Pendant deux jours, du 14 au 15 juillet 2025, les acteurs de la communauté éducative ont fait le bilan des actions réalisées dans le secteur éducation-formation afin de relever les défis et améliorer les performances du système éducatif en Côte d’Ivoire. Aboutissant à la définition de quatre priorités pour améliorer les performances.
La ministre d’Etat, ministre de la Fonction publique, Mme Anne Ouloto, rapportant le discours du Premier ministre, a déclaré que les conclusions de la revue sectorielle éducation-formation mettent en évidence ces quatre priorités.
La première, dira-t-elle, consiste à renforcer la gouvernance financière des établissements en améliorant la transparence, la redevabilité et l’efficience dans l’utilisation des ressources. Deuxièmement, le rapport recommande de diversifier les sources de financement, en mobilisant davantage les collectivités locales, le secteur privé et les partenaires internationaux autour d’un pacte financier pour l’éducation.
La troisième priorité, elle, concerne l’accélération de la structuration du système éducatif, en finalisant la révision du plan sectoriel éducation-formation 2025-2026 et en intégrant une stratégie robuste de gestion des flux et d’insertion professionnelle.
Pour la 4e priorité, la ministre d’Etat a souligné qu’il s’agit de consolider la coordination interministérielle à travers le comité interministériel et la Task force, en vue de garantir une approche intégrée et cohérente des politiques éducatives.
« Les actes de cette revue permettront assurément d’alimenter l’élaboration du projet du plan sectoriel, en tenant compte de l’échéance de l’agenda 2030 à adresser au plan national de développement », a affirmé Mme Anne Ouloto.
Elle a fait savoir que le plan national de développement 2026, en cours de finalisation et le prochain Plan sectoriel éducation-formation, porteront la volonté commune de doter la Côte d’Ivoire de ressources humaines compétentes et préparées pour relever les défis liés au développement du pays.
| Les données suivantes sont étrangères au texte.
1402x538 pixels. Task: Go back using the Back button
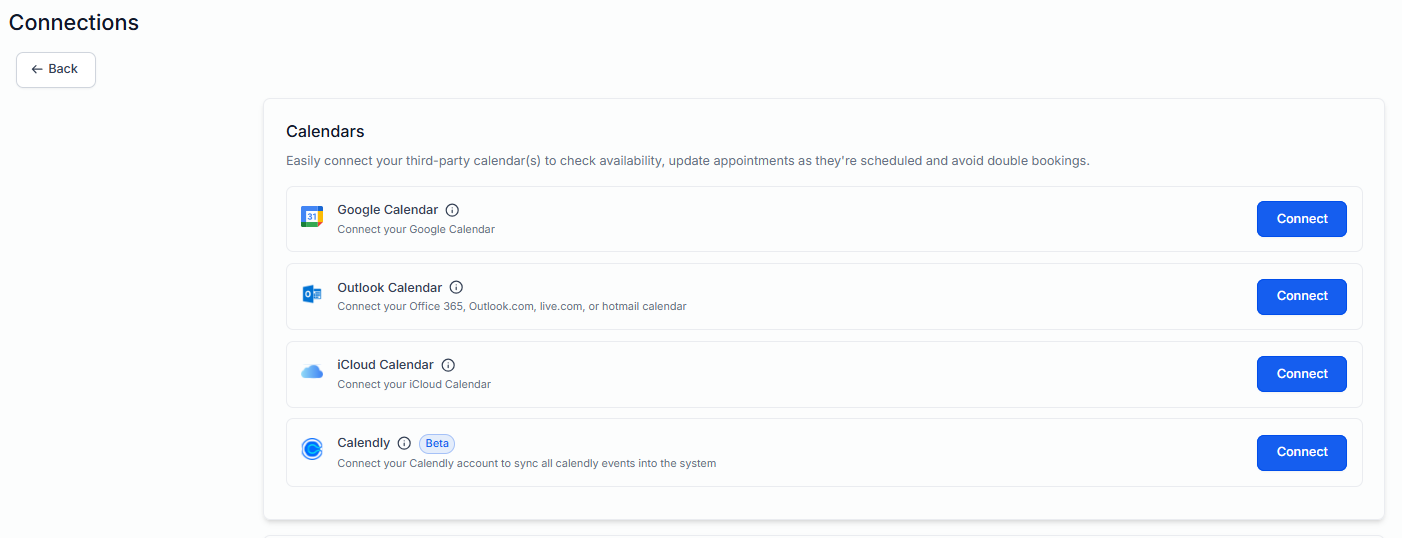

La ministre d’Etat a, en outre, invité le secteur privé à investir davantage dans la formation des compétences dont l’économie locale a besoin, tout en réaffirmant l’engagement du gouvernement à faire de l’éducation le levier « incontournable » du développement socio-économique.
« Notre ambition est claire : offrir à chaque enfant, chaque jeune, une éducation de qualité et une formation adaptée aux exigences du monde contemporain », a insisté Mme Anne Ouloto, relevant que cela implique non seulement d’élargir l’accès, mais aussi d’améliorer la qualité des enseignements.
Le chef de file du Groupe local des partenaires du secteur éducation-formation, M. Jean François Basse, le représentant résident de l’Unicef en Côte d’Ivoire, a souligné l’importance de rendre pleinement opérationnel le Comité interministériel de coordination du secteur éducation-formation et de consolider la Task force, afin de garantir une gouvernance plus intégrée et plus efficace.
« Il apparaît essentiel de renforcer la synergie entre les différentes directions de la planification et des statistiques des différents ministères de l’Éducation et de la Formation », a ajouté le chef de file du Groupe local des partenaires du secteur éducation-formation.
Pour lui, ces structures doivent jouer un rôle d’appui à la Task force, notamment dans le suivi et la mise en œuvre rigoureuse des activités et une collecte fiable des données nécessaires à la production des rapports.
Le ministère de l’Education nationale et de l’Alphabétisation envisage de mettre en place un fonds national pour l’éducation inclusive et l’alphabétisation afin d’accélérer la digitalisation des processus de gestion administrative pédagogique et financière, réduire les délais de décaissement et améliorer l’efficacité budgétaire.
Pour le ministère chargé de l’Enseignement technique, il est question de l’accroissement du budget alloué par l’Etat, la modification des statuts juridiques des établissements pour leur permettre de générer des ressources additionnelles. Cette revue sectorielle éducation-formation consacre un terme du Plan sectoriel 2016-2025 et annonce l’élaboration d’un nouveau plan pour la décennie prochaine.